### [Exercise objective]
Whatever the records hold, copy it exactly and completely.

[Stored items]
⟨
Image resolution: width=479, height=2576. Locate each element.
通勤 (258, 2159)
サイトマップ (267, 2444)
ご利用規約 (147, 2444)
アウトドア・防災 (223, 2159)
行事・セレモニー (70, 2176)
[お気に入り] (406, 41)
⟩
### [Written solution]
Image resolution: width=479, height=2576. Locate each element.
通勤 (258, 2159)
サイトマップ (267, 2444)
ご利用規約 (147, 2444)
アウトドア・防災 (223, 2159)
行事・セレモニー (70, 2176)
[お気に入り] (406, 41)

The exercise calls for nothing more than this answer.